The fact is that RAB’s funds are managed proactively and Philip Richards, who is CEO and Chief Investment Officer has the mind set of an old fashioned jobber. This means that he is always prepared to take a profit or cut a loss and is able to job his way out of any difficulties. What is really needed is an active market and preferred stocks usually have plenty of news flow ahead of them to get things moving. Early on in the mining boom back in 2002 Richards took significant positions in both Oxus Gold and Celtic Resources which were two of the best performers in the AIM market in 2003. RAB may still be a shareholder, but considerable profits have been taken in the meantime.

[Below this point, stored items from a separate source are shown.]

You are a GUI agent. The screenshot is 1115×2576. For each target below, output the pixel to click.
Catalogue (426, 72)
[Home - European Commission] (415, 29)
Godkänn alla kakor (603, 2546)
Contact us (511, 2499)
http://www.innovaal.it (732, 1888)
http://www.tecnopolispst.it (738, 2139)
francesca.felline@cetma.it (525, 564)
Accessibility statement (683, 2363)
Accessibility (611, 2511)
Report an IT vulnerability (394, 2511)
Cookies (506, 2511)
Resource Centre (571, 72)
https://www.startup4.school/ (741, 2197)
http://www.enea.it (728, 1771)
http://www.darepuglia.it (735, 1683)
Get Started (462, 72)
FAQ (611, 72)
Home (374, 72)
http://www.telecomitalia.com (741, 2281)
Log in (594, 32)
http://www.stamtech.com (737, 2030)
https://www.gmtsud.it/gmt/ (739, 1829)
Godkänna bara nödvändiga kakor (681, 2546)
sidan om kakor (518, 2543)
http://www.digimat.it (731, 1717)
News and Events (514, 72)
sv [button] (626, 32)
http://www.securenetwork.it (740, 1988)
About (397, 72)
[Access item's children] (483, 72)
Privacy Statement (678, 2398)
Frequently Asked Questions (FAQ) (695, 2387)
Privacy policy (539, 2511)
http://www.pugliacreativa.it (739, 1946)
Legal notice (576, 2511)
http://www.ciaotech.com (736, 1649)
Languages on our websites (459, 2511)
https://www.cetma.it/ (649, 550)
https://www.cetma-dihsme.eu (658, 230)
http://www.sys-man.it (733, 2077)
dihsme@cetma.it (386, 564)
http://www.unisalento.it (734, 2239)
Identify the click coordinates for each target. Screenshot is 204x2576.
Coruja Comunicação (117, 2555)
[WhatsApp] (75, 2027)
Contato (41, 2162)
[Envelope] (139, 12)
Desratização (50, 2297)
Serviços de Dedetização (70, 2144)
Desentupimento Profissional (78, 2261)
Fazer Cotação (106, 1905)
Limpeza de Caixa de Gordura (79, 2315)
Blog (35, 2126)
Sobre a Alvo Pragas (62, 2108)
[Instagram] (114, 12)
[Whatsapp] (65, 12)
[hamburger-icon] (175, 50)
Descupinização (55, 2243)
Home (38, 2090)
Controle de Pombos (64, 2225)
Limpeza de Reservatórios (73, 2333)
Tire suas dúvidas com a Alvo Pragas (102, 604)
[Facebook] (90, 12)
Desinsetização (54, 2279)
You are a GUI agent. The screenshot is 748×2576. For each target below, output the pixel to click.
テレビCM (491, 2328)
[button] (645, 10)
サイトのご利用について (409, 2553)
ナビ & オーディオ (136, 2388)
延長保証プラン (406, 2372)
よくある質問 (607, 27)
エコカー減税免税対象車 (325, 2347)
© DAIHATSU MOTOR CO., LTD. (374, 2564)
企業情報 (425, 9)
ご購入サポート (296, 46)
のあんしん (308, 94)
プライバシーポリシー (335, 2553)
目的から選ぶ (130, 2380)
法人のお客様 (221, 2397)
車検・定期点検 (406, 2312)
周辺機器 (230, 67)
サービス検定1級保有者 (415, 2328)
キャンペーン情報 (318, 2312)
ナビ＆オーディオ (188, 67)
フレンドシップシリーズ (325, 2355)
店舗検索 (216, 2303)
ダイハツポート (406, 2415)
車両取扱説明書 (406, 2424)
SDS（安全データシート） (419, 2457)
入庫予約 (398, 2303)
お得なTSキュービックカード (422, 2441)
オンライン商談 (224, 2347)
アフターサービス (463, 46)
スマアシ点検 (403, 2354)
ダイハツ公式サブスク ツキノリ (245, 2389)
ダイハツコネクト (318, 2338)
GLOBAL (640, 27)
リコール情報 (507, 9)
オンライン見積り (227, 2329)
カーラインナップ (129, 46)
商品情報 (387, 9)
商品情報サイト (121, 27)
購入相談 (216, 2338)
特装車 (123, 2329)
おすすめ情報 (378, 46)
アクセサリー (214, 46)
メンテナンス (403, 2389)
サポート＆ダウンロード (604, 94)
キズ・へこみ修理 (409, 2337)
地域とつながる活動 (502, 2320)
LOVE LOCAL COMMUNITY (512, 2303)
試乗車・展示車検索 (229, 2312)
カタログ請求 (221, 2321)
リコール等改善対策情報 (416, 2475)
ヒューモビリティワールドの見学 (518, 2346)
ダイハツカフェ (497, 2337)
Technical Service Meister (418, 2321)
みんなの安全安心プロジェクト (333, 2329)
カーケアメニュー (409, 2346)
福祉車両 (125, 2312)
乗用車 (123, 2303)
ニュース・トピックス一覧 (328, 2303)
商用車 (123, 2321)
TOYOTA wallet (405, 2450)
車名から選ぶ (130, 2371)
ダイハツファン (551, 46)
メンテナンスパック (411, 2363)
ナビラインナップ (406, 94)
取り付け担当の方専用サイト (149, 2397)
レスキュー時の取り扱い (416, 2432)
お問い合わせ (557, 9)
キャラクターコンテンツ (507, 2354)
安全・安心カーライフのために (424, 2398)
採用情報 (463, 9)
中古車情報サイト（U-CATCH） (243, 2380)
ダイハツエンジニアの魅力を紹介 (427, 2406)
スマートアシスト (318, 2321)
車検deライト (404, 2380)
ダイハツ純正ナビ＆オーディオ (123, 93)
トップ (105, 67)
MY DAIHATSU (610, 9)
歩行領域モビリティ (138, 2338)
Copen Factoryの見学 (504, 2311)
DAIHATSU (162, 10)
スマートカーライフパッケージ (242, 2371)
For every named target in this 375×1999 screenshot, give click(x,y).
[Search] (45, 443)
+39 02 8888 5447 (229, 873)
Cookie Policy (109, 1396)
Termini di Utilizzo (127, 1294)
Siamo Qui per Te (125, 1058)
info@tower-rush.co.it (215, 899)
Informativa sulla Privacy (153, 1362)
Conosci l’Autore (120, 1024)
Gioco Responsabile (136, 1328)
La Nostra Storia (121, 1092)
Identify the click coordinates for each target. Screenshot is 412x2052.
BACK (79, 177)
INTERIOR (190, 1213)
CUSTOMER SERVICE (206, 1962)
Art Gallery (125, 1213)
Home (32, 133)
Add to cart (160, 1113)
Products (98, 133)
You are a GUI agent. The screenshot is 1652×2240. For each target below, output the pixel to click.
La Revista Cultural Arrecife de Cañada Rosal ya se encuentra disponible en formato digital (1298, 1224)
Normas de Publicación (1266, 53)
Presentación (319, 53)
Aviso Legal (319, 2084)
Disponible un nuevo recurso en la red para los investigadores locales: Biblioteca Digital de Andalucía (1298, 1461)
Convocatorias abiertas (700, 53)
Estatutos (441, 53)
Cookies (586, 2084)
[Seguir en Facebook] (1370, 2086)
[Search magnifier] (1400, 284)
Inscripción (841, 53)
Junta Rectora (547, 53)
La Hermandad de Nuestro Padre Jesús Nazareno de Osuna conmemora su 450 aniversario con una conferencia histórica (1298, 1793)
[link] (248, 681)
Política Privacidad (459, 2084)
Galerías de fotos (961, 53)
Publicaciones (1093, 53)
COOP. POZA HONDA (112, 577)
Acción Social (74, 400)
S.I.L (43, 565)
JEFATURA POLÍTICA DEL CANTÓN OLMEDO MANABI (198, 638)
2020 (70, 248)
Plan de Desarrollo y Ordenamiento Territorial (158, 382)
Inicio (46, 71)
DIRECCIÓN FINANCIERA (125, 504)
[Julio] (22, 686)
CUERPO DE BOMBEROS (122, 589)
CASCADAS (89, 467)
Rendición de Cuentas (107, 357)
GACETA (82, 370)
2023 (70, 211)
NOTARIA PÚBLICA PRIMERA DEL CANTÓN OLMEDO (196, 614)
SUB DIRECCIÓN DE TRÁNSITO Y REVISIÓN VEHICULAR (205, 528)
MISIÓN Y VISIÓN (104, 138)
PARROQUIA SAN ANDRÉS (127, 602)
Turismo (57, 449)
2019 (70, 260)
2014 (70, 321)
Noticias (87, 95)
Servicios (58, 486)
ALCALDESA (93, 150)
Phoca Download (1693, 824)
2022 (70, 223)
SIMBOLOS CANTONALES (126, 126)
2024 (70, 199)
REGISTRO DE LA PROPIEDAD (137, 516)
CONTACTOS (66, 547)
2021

Last year also he took a hefty position in one of Phil Edmonds companies , Southern African Resources. This would have been looked on as a ‘lobster pot stock’ by many, but Richards made a six fold profit.

Two other successes on the IPO front last year were Caledon Resources which was a thirteen bagger at one time and Gold Mines Of Algeria which trebled between April and the end of the summer. At that time Richards took a major slice of placings by Griffin Mining and African Eagle and was taking a profit on the latter in recent weeks after the announcement of a major discovery in Zambia. He rationalises his investment policy by saying that he buys a stock when it is out of favour and sells when a queue has formed to buy. Just for the record there are three stocks which he will admit to favouring at the moment. One is Asia Energy which is due to list soon and owns the Phulbari coal and power development project in Bangladesh. Richards reckons the coal in the ground is valued at around one-tenth of that of some of its peers. He also rates Marakand Minerals, the Oxus spin-off, for its involvement in silver and the same applies to Canadian listed Scorpio Mining. Last, but not least, RAB has a significant shareholding in Tien Shan Gold which is the other story running on Minesite.